Liliana è la sorella minore del mio amico Rubén Montoya. La madre di entrambi, vedova, ha avuto quattordici figli, sei maschi e otto femmine. Le mancano i due denti davanti e quando mangia le sue labbra si arricciano con piacere alla ricerca dei denti mancanti. Ho usato il suo sguardo scuro e quello che intuisco del suo cuore in un racconto su una madre che cerca il figlio nelle celle d’isolamento del carcere e, quando scopre che è stato ucciso, adotta il detenuto di turno come fosse il sostituto del figlio. Ed è proprio quello che fa con me la mamma di Rubén. Il giorno in cui mi conosce mi trasforma nel sostituto filiale di Ricardo, il figlio che ha perso, gemello di Liliana. Ricardo muore nel ribaltamento di un pullman di pellegrini diretto al santuario della vergine di Chalma. Ricardo non ha nulla a che fare con quel pullman perché non è un pellegrino né è diretto a Chalma. Sta andando da Morelia a Città del Messico, ma alla stazione degli autobus di Morelia ha come un presentimento e decide di salire sul pullman diretto a Chalma per mischiarsi con i pellegrini e conoscere il santuario. Conosce invece la morte.

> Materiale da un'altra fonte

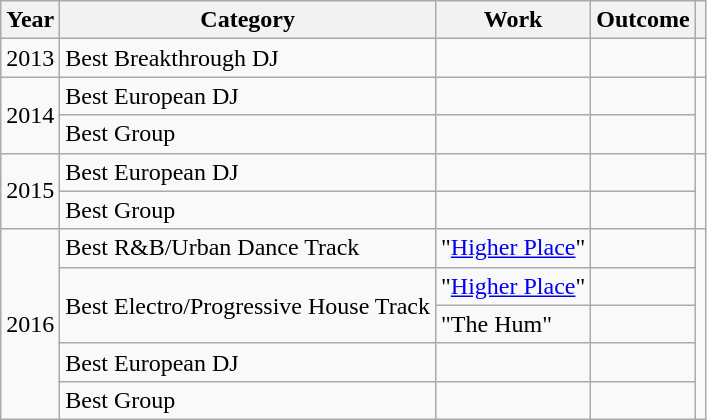
Category (248, 20)
2014 (30, 115)
"The Hum" (512, 324)
2015 (30, 191)
Work (512, 20)
Year (30, 20)
Outcome (643, 20)
2013 (30, 58)
Best Breakthrough DJ (248, 58)
Best R&B/Urban Dance Track (248, 248)
2016 (30, 324)
Best Electro/Progressive House Track (248, 305)
Determine the (x, y) coordinate at the center of the cell enclosing the given text.  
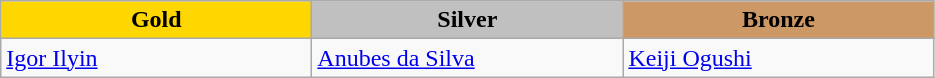
Igor Ilyin (156, 58)
Silver (468, 20)
Bronze (778, 20)
Gold (156, 20)
Keiji Ogushi (778, 58)
Anubes da Silva (468, 58)
Return the [X, Y] coordinate for the center point of the cell that contains the specified text.  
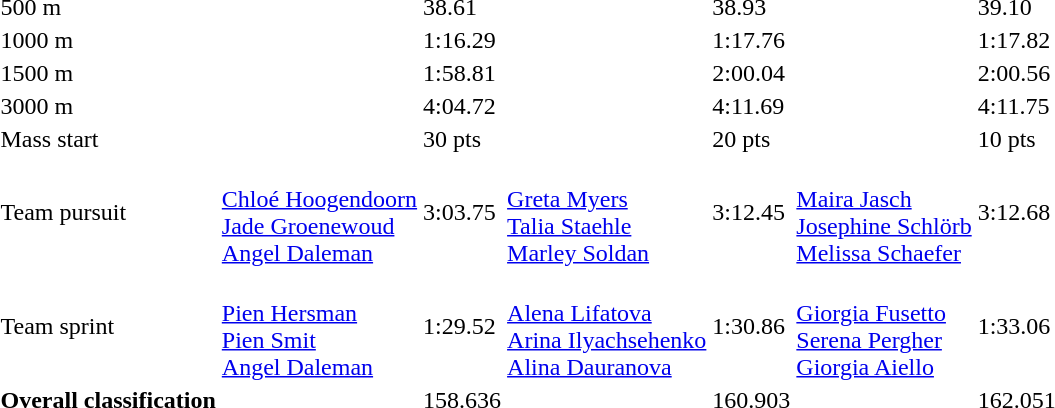
Pien HersmanPien SmitAngel Daleman [319, 326]
20 pts [752, 139]
4:11.69 [752, 106]
1:17.76 [752, 40]
1:58.81 [462, 73]
Maira JaschJosephine SchlörbMelissa Schaefer [884, 212]
Alena LifatovaArina IlyachsehenkoAlina Dauranova [607, 326]
30 pts [462, 139]
Giorgia FusettoSerena PergherGiorgia Aiello [884, 326]
Greta MyersTalia StaehleMarley Soldan [607, 212]
3:03.75 [462, 212]
4:04.72 [462, 106]
3:12.45 [752, 212]
1:16.29 [462, 40]
1:29.52 [462, 326]
Chloé HoogendoornJade GroenewoudAngel Daleman [319, 212]
1:30.86 [752, 326]
2:00.04 [752, 73]
Find where the given text appears and provide that cell's center as (X, Y) coordinate. 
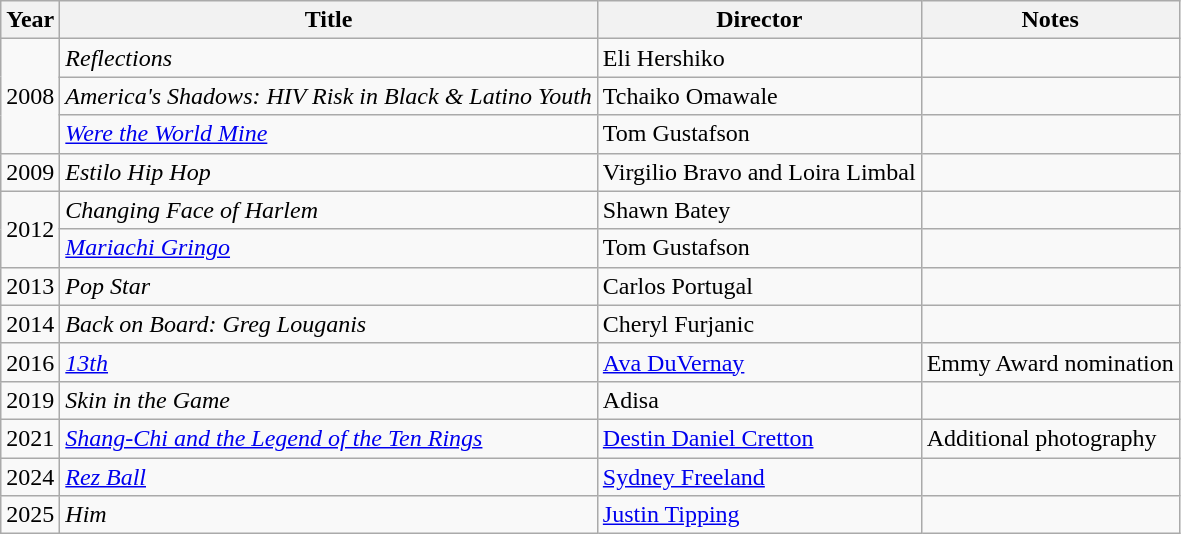
Shang-Chi and the Legend of the Ten Rings (329, 438)
Virgilio Bravo and Loira Limbal (759, 172)
Cheryl Furjanic (759, 324)
Were the World Mine (329, 134)
Changing Face of Harlem (329, 210)
Pop Star (329, 286)
Sydney Freeland (759, 477)
Additional photography (1050, 438)
Reflections (329, 58)
Rez Ball (329, 477)
Adisa (759, 400)
Skin in the Game (329, 400)
Notes (1050, 20)
America's Shadows: HIV Risk in Black & Latino Youth (329, 96)
2013 (30, 286)
2014 (30, 324)
Mariachi Gringo (329, 248)
2025 (30, 515)
2012 (30, 229)
Back on Board: Greg Louganis (329, 324)
Ava DuVernay (759, 362)
Year (30, 20)
Shawn Batey (759, 210)
Director (759, 20)
Carlos Portugal (759, 286)
Emmy Award nomination (1050, 362)
2024 (30, 477)
2016 (30, 362)
Him (329, 515)
2009 (30, 172)
Destin Daniel Cretton (759, 438)
Tchaiko Omawale (759, 96)
Title (329, 20)
2008 (30, 96)
Justin Tipping (759, 515)
13th (329, 362)
2019 (30, 400)
2021 (30, 438)
Estilo Hip Hop (329, 172)
Eli Hershiko (759, 58)
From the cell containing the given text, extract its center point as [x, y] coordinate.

A introdurmi a casa di Liliana è Rubén, il fratello di Liliana con cui vado all’università. Lo stesso giorno in cui varco la porta della casa dei Montoya, soffitti alti e camere antiche, a colonia San Rafael, di fronte alla stazione di Buenavista, la mamma di Liliana mi dice: «Sei come il mio Ricardo». Mi segna tre volte: una sulla fronte, una sulla bocca, una sul petto. Poi mi guarda negli occhi come se vi cercasse un segreto accessibile solo a lei. Mentre la madre di Rubén mi benedice, io guardo in fondo alla sala da pranzo. C’è un pozzo di luce che filtra in un solo bagliore la primavera nascente della città. Nel bel mezzo della pozza di luce c’è una ragazza scalza. La luce disegna il suo corpo sotto il vestito. Ha il collo del piede alto, le gambe lunghe, i fianchi pieni, la vita fine, come una bambina, le spalle dritte, le braccia lunghe e piene, come le gambe. Nella pozza di luce i suoi occhi di ragazza brillano. La diverte la scena di sua madre che mi bacia. Ha i denti bianchi e gli zigomi felini. I suoi capelli sotto la luce sono scuri, quasi blu. Mentre sua madre mi bacia lei mi guarda. Sa tutto di me. Sa già tutto di me.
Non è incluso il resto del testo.